» WORK REQUEST: As the output, give exactly the lines that run from the one with "Instruction: Click the Insert Picture icon" through the end of the records below, and omit pictures.

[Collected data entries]
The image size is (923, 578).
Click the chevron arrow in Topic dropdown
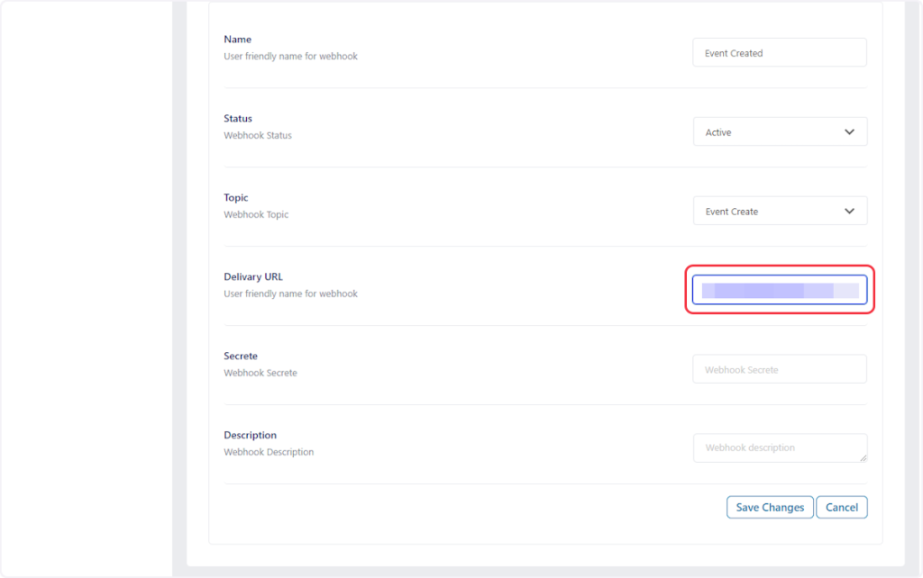pos(849,212)
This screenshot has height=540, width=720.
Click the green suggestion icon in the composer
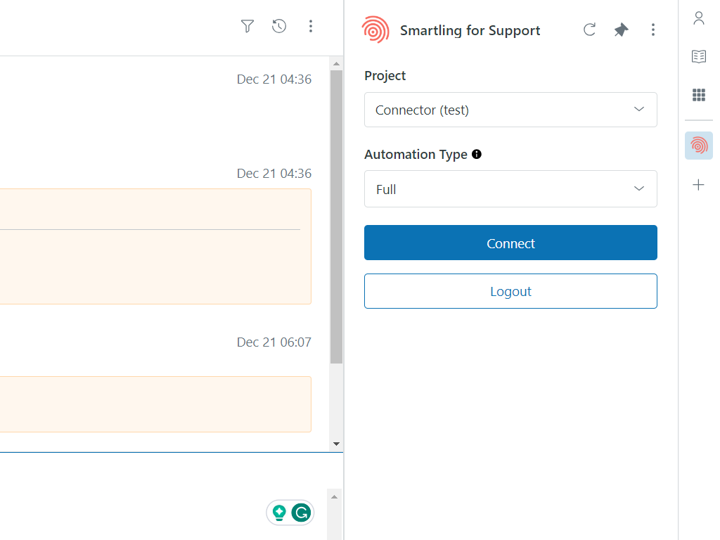click(x=278, y=513)

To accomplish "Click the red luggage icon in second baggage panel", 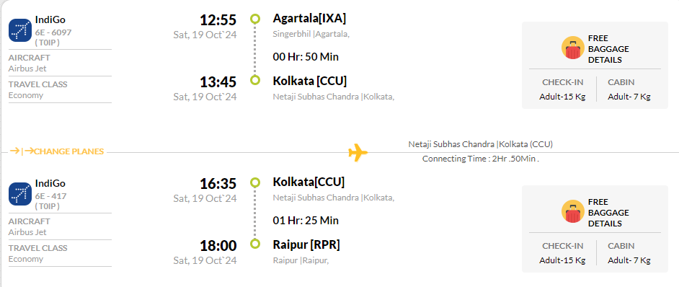I will pos(572,212).
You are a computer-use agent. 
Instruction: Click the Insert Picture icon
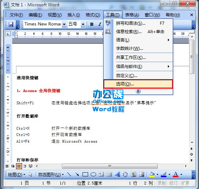142,174
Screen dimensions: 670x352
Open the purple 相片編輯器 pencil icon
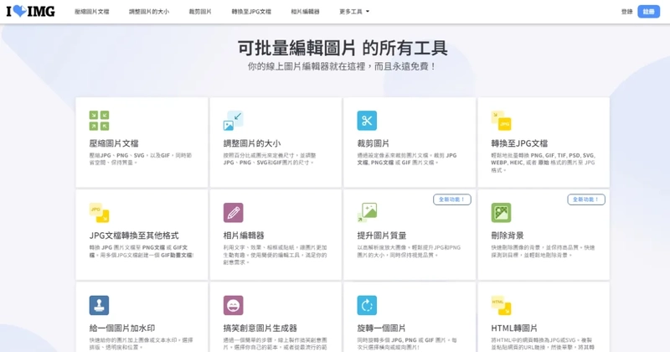pos(233,212)
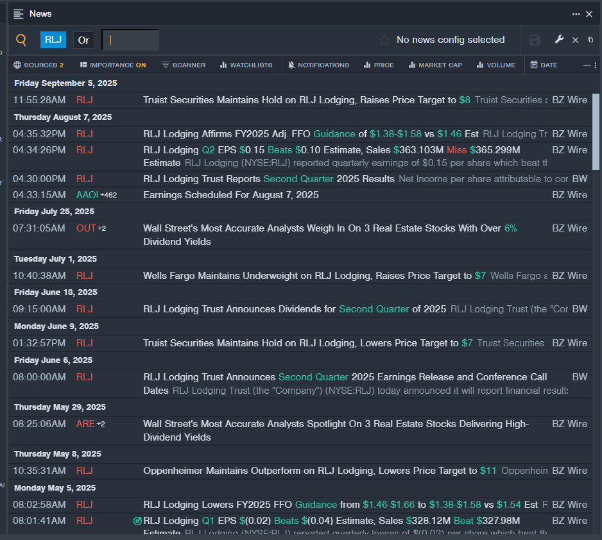Click the save config disk icon
602x540 pixels.
(535, 40)
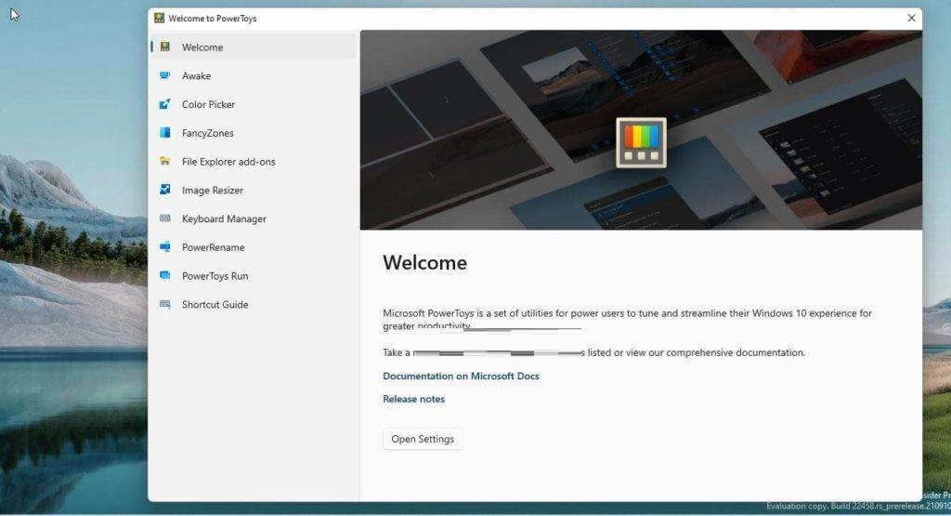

» EXERCISE ANSWER:
Instruction: Click the Insert Picture icon
142,174
Screen dimensions: 670x352
Open the purple 相片編輯器 pencil icon
pos(233,212)
Click the save config disk icon
602x540 pixels.
(535, 40)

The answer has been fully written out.